Probability is a mathematical concept that quantifies the likelihood or chance of an event occurring, expressed as a number between 0 and 1, where 0 indicates impossibility and 1 indicates certainty.

Neetesh Kumar | June 01, 2024 $\space \space \space \space \space \space \space \space \space \space \space \space \space \space \space \space \space \space \space \space \space \space \space \space \space \space \space \space \space \space \space \space \space \space \space \space \space \space$ Share this Page on:

1. Some Basic Terms and Concepts
2. Mathematical Definition of Probability
3. Odds Against and Odds in Favour of an Event
4. Addition Theorem
5. Conditional Probability
6. Multiplication Theorem
7. Total Probability Theorem
8. Baye's Theorem or Inverse Probability
9. Binomial Distribution for Repeated Trials
10. Poisson Distribution
11. Continuous Probability Distributions
12. Standard Normal Distribution
13. Exponential Distribution
14. Some Important Points to Note

1. Some Basic Terms and Concepts:

(a) An Experiment: An action or operation resulting in two or more outcomes is called an experiment.

(b) Sample Space: The set of all possible outcomes of an experiment is called the sample space, denoted by $S$ . An element of $S$ is called a sample point.

(d) Simple Event: An event is simple if it is a singleton subset of the sample space $S$ .

(e) Compound Events: The joint occurrence of two or more simple events.

(f) Equally Likely Events: Several simple events are equally likely if there is no reason for one event to occur in preference to any other event.

(g) Exhaustive Events: All the possible outcomes taken together in which an experiment can result are said to be exhaustive.

(h) Mutually Exclusive or Disjoint Events: If two events cannot occur simultaneously, they are mutually exclusive.
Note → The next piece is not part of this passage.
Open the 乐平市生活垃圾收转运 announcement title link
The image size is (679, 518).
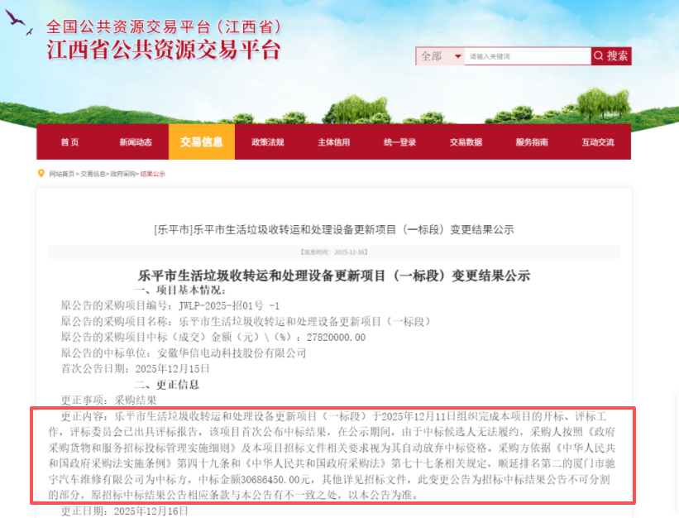point(334,230)
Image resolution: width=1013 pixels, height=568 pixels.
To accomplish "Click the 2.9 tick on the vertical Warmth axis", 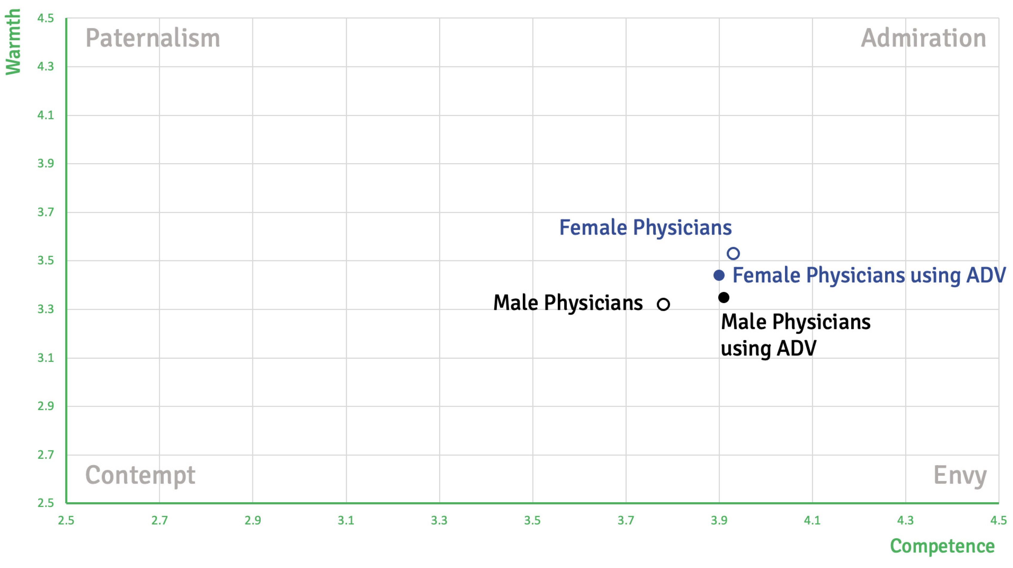I will (46, 406).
If $A$ and $B$ are mutually exclusive, then $A \cap B = \emptyset$ .

(i) Complement of an Event: The complement of an event $A$ , denoted by $\bar{A}, A' \space or \space A^C$ , is the set of all sample points of the space other than the sample points in $A$ .
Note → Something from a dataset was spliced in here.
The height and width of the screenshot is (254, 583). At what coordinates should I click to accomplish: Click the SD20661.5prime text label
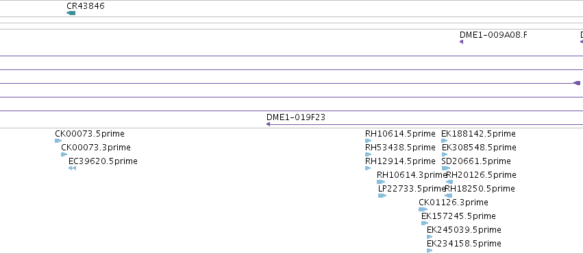coord(476,161)
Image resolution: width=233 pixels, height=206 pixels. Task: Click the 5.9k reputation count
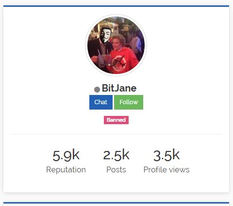click(x=66, y=155)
2. Mathematical Definition of Probability:

Let the outcomes of an experiment consist of $n$ exhaustive, mutually exclusive, and equally likely cases. Then, the sample space $S$ has $n$ sample points. If an event $A$ consists of $m$ sample points, ( $0 \leq m \leq n$ ), then the probability of event $A$ , denoted by $P(A)$ , is defined to be $\frac{m}{n}$ i.e. $P(A) = \frac{m}{n}$ .

Let $S = \{ a_1, a_2, \ldots, a_n \}$ be the sample space

(a) $P(S) = \frac{n}{n} = 1$ corresponding to the certain event.

(b) $P(\emptyset) = \frac{0}{n} = 0$ corresponding to the null event $\emptyset$ or impossible event.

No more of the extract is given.